Every record here needs to be retyped exactly.

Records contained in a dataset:
____________

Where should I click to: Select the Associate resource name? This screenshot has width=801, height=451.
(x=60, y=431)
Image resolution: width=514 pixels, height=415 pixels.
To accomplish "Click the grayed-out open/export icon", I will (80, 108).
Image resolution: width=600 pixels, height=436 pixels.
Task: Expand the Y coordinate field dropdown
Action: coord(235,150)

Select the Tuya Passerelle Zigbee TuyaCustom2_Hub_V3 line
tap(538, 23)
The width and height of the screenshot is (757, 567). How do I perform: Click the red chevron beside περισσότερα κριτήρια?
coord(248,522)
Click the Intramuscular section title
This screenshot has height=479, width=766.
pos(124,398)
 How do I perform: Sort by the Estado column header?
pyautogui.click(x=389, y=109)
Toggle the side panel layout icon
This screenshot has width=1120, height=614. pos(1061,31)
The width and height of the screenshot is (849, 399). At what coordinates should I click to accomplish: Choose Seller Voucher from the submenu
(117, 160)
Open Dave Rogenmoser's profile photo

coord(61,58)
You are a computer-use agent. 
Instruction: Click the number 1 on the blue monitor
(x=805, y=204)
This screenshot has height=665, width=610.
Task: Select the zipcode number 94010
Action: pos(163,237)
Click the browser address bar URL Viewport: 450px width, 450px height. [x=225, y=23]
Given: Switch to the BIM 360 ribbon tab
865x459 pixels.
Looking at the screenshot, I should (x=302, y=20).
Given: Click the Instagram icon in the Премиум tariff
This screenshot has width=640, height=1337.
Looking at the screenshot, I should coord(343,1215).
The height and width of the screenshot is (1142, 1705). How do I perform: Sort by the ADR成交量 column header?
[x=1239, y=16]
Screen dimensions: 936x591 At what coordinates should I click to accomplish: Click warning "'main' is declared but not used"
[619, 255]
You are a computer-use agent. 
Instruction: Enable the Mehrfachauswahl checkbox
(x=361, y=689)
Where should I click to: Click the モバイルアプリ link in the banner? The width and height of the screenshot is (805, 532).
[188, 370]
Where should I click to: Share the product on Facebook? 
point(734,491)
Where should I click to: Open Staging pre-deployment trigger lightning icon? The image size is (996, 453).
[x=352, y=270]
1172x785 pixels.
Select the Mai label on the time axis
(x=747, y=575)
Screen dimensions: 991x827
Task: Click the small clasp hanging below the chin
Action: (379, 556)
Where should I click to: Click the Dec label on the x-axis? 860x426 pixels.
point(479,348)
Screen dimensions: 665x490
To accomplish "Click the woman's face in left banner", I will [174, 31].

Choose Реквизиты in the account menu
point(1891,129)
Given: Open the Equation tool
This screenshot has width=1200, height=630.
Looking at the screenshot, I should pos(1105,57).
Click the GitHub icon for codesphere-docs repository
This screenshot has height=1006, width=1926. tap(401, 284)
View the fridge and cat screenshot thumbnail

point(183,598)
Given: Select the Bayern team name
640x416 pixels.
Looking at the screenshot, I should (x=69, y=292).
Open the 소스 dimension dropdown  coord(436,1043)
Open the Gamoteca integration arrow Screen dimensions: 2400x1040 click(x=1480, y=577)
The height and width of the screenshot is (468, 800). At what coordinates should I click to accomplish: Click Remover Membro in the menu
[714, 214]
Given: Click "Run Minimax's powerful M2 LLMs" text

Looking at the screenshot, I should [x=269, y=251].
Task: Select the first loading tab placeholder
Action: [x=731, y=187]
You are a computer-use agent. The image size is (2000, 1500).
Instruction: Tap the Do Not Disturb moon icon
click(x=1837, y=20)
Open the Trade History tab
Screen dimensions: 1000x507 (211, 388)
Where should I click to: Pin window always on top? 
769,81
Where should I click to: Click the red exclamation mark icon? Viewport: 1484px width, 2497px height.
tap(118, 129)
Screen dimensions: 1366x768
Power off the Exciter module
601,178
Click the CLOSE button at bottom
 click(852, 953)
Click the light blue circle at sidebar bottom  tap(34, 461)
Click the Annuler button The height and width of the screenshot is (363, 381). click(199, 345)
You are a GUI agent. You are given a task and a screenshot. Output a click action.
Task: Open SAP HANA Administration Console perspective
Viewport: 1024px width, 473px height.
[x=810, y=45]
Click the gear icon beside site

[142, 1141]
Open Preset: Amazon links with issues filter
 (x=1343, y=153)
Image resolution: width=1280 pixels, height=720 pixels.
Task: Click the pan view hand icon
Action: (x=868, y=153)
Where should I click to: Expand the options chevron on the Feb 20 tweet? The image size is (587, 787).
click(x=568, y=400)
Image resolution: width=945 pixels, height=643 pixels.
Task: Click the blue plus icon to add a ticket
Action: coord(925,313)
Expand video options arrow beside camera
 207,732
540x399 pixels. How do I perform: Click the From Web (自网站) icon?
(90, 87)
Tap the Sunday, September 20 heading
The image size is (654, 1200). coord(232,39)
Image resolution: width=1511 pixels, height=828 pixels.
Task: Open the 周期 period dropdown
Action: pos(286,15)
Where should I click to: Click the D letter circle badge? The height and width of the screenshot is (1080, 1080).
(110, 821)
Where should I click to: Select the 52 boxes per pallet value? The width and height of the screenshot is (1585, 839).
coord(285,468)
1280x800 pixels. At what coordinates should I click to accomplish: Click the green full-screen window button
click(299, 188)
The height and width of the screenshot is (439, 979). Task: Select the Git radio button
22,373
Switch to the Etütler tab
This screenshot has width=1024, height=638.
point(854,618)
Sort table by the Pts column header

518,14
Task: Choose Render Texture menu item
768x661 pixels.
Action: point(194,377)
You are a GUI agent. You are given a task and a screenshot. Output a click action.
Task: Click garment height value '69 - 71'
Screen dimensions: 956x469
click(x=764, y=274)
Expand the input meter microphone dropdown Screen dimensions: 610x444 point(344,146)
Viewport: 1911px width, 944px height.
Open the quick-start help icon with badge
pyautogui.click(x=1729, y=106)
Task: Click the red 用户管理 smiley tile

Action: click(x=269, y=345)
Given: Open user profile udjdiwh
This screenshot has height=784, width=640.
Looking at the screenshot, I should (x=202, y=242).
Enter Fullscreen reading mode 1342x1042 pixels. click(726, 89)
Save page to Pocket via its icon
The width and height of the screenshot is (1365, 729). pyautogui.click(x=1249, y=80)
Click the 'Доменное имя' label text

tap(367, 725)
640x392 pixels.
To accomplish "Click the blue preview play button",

____________

Solution for this exercise:
Where should I click to: Select the Associate resource name? This screenshot has width=801, height=451.
(x=60, y=431)
Image resolution: width=514 pixels, height=415 pixels.
To accomplish "Click the grayed-out open/export icon", I will (80, 108).
Image resolution: width=600 pixels, height=436 pixels.
Task: Expand the Y coordinate field dropdown
Action: coord(235,150)

Select the Tuya Passerelle Zigbee TuyaCustom2_Hub_V3 line
tap(538, 23)
The width and height of the screenshot is (757, 567). How do I perform: Click the red chevron beside περισσότερα κριτήρια?
coord(248,522)
Click the Intramuscular section title
This screenshot has height=479, width=766.
pos(124,398)
 How do I perform: Sort by the Estado column header?
pyautogui.click(x=389, y=109)
Toggle the side panel layout icon
This screenshot has width=1120, height=614. pos(1061,31)
The width and height of the screenshot is (849, 399). At what coordinates should I click to accomplish: Choose Seller Voucher from the submenu
(117, 160)
Open Dave Rogenmoser's profile photo

coord(61,58)
You are a computer-use agent. 
Instruction: Click the number 1 on the blue monitor
(x=805, y=204)
This screenshot has height=665, width=610.
Task: Select the zipcode number 94010
Action: pos(163,237)
Click the browser address bar URL Viewport: 450px width, 450px height. [x=225, y=23]
Given: Switch to the BIM 360 ribbon tab
865x459 pixels.
Looking at the screenshot, I should (x=302, y=20).
Given: Click the Instagram icon in the Премиум tariff
This screenshot has width=640, height=1337.
Looking at the screenshot, I should coord(343,1215).
The height and width of the screenshot is (1142, 1705). How do I perform: Sort by the ADR成交量 column header?
[x=1239, y=16]
Screen dimensions: 936x591 At what coordinates should I click to accomplish: Click warning "'main' is declared but not used"
[619, 255]
You are a computer-use agent. 
Instruction: Enable the Mehrfachauswahl checkbox
(x=361, y=689)
Where should I click to: Click the モバイルアプリ link in the banner? The width and height of the screenshot is (805, 532).
[188, 370]
Where should I click to: Share the product on Facebook? 
point(734,491)
Where should I click to: Open Staging pre-deployment trigger lightning icon? The image size is (996, 453).
[x=352, y=270]
1172x785 pixels.
Select the Mai label on the time axis
(x=747, y=575)
Screen dimensions: 991x827
Task: Click the small clasp hanging below the chin
Action: (379, 556)
Where should I click to: Click the Dec label on the x-axis? 860x426 pixels.
point(479,348)
Screen dimensions: 665x490
To accomplish "Click the woman's face in left banner", I will [174, 31].

Choose Реквизиты in the account menu
point(1891,129)
Given: Open the Equation tool
This screenshot has width=1200, height=630.
Looking at the screenshot, I should pos(1105,57).
Click the GitHub icon for codesphere-docs repository
This screenshot has height=1006, width=1926. tap(401, 284)
View the fridge and cat screenshot thumbnail

point(183,598)
Given: Select the Bayern team name
640x416 pixels.
Looking at the screenshot, I should (x=69, y=292).
Open the 소스 dimension dropdown  coord(436,1043)
Open the Gamoteca integration arrow Screen dimensions: 2400x1040 click(x=1480, y=577)
The height and width of the screenshot is (468, 800). At what coordinates should I click to accomplish: Click Remover Membro in the menu
[714, 214]
Given: Click "Run Minimax's powerful M2 LLMs" text

Looking at the screenshot, I should [x=269, y=251].
Task: Select the first loading tab placeholder
Action: [x=731, y=187]
You are a computer-use agent. The image size is (2000, 1500).
Instruction: Tap the Do Not Disturb moon icon
click(x=1837, y=20)
Open the Trade History tab
Screen dimensions: 1000x507 (211, 388)
Where should I click to: Pin window always on top? 
769,81
Where should I click to: Click the red exclamation mark icon? Viewport: 1484px width, 2497px height.
tap(118, 129)
Screen dimensions: 1366x768
Power off the Exciter module
601,178
Click the CLOSE button at bottom
 click(852, 953)
Click the light blue circle at sidebar bottom  tap(34, 461)
Click the Annuler button The height and width of the screenshot is (363, 381). click(199, 345)
You are a GUI agent. You are given a task and a screenshot. Output a click action.
Task: Open SAP HANA Administration Console perspective
Viewport: 1024px width, 473px height.
[x=810, y=45]
Click the gear icon beside site

[142, 1141]
Open Preset: Amazon links with issues filter
 (x=1343, y=153)
Image resolution: width=1280 pixels, height=720 pixels.
Task: Click the pan view hand icon
Action: (x=868, y=153)
Where should I click to: Expand the options chevron on the Feb 20 tweet? The image size is (587, 787).
click(x=568, y=400)
Image resolution: width=945 pixels, height=643 pixels.
Task: Click the blue plus icon to add a ticket
Action: coord(925,313)
Expand video options arrow beside camera
 207,732
540x399 pixels. How do I perform: Click the From Web (自网站) icon?
(90, 87)
Tap the Sunday, September 20 heading
The image size is (654, 1200). coord(232,39)
Image resolution: width=1511 pixels, height=828 pixels.
Task: Open the 周期 period dropdown
Action: pos(286,15)
Where should I click to: Click the D letter circle badge? The height and width of the screenshot is (1080, 1080).
(110, 821)
Where should I click to: Select the 52 boxes per pallet value? The width and height of the screenshot is (1585, 839).
coord(285,468)
1280x800 pixels. At what coordinates should I click to accomplish: Click the green full-screen window button
click(299, 188)
The height and width of the screenshot is (439, 979). Task: Select the Git radio button
22,373
Switch to the Etütler tab
This screenshot has width=1024, height=638.
point(854,618)
Sort table by the Pts column header

518,14
Task: Choose Render Texture menu item
768x661 pixels.
Action: point(194,377)
You are a GUI agent. You are given a task and a screenshot. Output a click action.
Task: Click garment height value '69 - 71'
Screen dimensions: 956x469
click(x=764, y=274)
Expand the input meter microphone dropdown Screen dimensions: 610x444 point(344,146)
Viewport: 1911px width, 944px height.
Open the quick-start help icon with badge
pyautogui.click(x=1729, y=106)
Task: Click the red 用户管理 smiley tile

Action: click(x=269, y=345)
Given: Open user profile udjdiwh
This screenshot has height=784, width=640.
Looking at the screenshot, I should (x=202, y=242).
Enter Fullscreen reading mode 1342x1042 pixels. click(726, 89)
Save page to Pocket via its icon
The width and height of the screenshot is (1365, 729). pyautogui.click(x=1249, y=80)
Click the 'Доменное имя' label text

tap(367, 725)
640x392 pixels.
To accomplish "Click the blue preview play button",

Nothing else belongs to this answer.